A massive outage swept the internet this morning (June 8, 2021) taking down sites like Hulu, CNN, Twitch, Reddit, Spotify, and Vimeo, among many others. Cloud content delivery network (CDN) provider, Fastly, started experiencing connectivity issues at 4:58 AM CST which left customers of these high-traffic websites in the dark.
Reports of the outage started coming in concurrently with Fastly’s initial status update that let customers know they were investigating performance issues. Downdetector shows the outage spike peaking at 5:33 AM CST.
Is Fastly Down?
In less than an hour after Fastly announced potential impacts to performance with its CDN services, they reported to have resolved the issues and implemented a fix.

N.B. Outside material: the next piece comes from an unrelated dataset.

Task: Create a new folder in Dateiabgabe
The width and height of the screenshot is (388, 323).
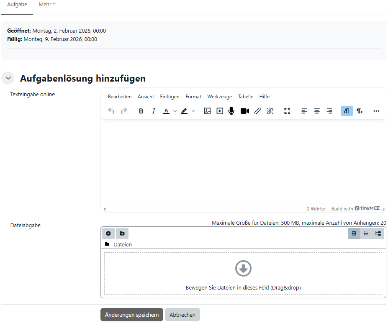Action: click(122, 233)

The last two status posts regarding the global CDN disruption state the issue was determined and fixed and recovery of services were monitored:
Resolved – Fastly has observed recovery of all services and has resolved this incident. Customers could continue to experience a period of increased origin load and lower Cache Hit Ratio (CHR). -6:41 AM CST
Update – The issue has been identified and a fix has been applied. Customers may experience increased origin load as global services return. -5:57 AM CST
What is CDN?
CDN is a wide network of web servers that are configured to deliver content to clients from the geographically closest server to that client, thereby enhancing the transfer speed. CDNs are optimized to also favor the server with the fastest connection when automatically routing traffic to the nearest point of presence (POP). Essentially, this service distributes website content to several peering locations around the world to provide customers with fast service that is available to them at any time of the day or night.
Multi-CDN: The Solution for CDN Outages
As witnessed today, CDN providers are not immune to outages. Domain administrators should be implementing DNS strategies that will help avoid any type of end-user disruption. DNS strategies that involve proactive monitoring will immediately notice any CDN issue and move the affected traffic to another resource (CDN) that is functioning properly. Websites should be available to visitors free of interruptions and outages.

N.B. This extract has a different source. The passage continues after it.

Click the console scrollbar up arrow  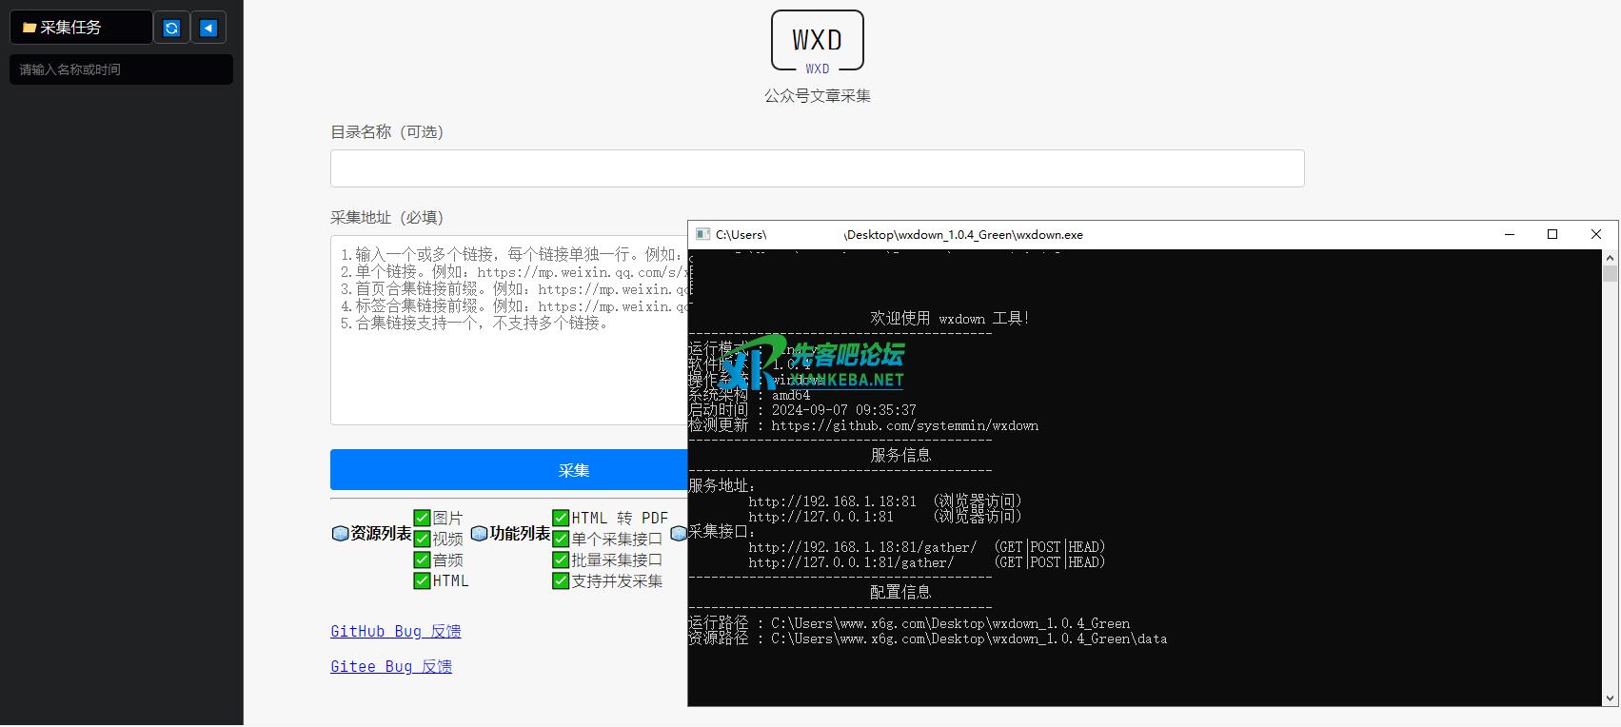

A Multi-CDN solution allows the bundling of two or more CDNs to optimize the speed of content delivery and assists in avoiding latency and outage issues. Not only can CDN service providers have outages, but their performance can vary depending on the region in which the end user is located. Constellix’s Multi-CDN solution includes a fully automated monitoring system that displays multiple CDN providers’ performances in real-time. Updated every second, the real-time analysis displays any detected anomalies so that smart DNS traffic-routing decisions can be made. In the event one of your CDN connections slows down or becomes unavailable, the Multi-CDN tool will dynamically reroute new queries to the healthiest and fastest CDN for the querying client. This solution can also be configured with other services, such as Traffic Steering and Failover for a more robust DNS strategy.

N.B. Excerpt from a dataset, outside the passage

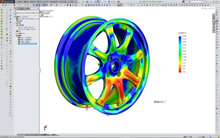Collapse the FeatureManager panel using side handle
Image resolution: width=220 pixels, height=138 pixels.
tap(40, 70)
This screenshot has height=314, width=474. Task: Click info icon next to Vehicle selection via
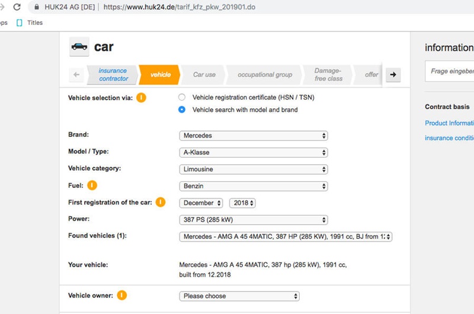(x=141, y=98)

The screenshot below depicts what Constellix’s control panel looked like for customers using Multi-CDN services. The active CDN providers that the user has configured to the account are displayed, along with the status of each.
As you can see the Fastly CDN was removed instantly from this CDN configuration so that the end users were automatically routed “around” the Fastly outage.
Crucial Services Can Also Have Outages
This morning’s widespread outage should serve as a clear indicator that any mission-critical service can have an outage. There is not one that is immune to the vulnerabilities of misconfigurations (internal or external), distributed denial-of-service (DDoS) attacks, or vendor outages. Putting hard-earned trust into a single provider is not the best way to provide continuous, optimal service to end users.
Pinpointing and understanding where single points of failure occur will allow for a proper disaster recovery plan to be put in place in order to have a proper solution to outages. CTOs should require all IT leads and departments to do a full IT stack overview semi-annually to examine any new potential single points of failure. Critical services that were not initially single points of failure in previous months could have resulted in one now, due to a recent “move to the cloud” or cost-saving project.
Steven Job, President of DNS Made Easy and Constellix stated:
“Today’s internet outage shows how many large corporations still rely on single providers for many crucial services. Many IT organizations fail to understand what true redundancy is and what services they rely on. Providing intelligent traffic decisions with consistent monitoring is the only way to achieve the necessary uptime. This is what Constellix was designed for and performed excellently with today’s Fastly global outage.”
Once Fastly services were restored, the immediate performance of their network was also degraded which could lead to further performance issues for organizations. A properly configured Multi-CDN traffic-monitoring solution will use the RUM data received by their users to route traffic to the best-performing CDN.
Implementing Multi-CDN is one proactive decision that will eliminate the need for reactive ones later.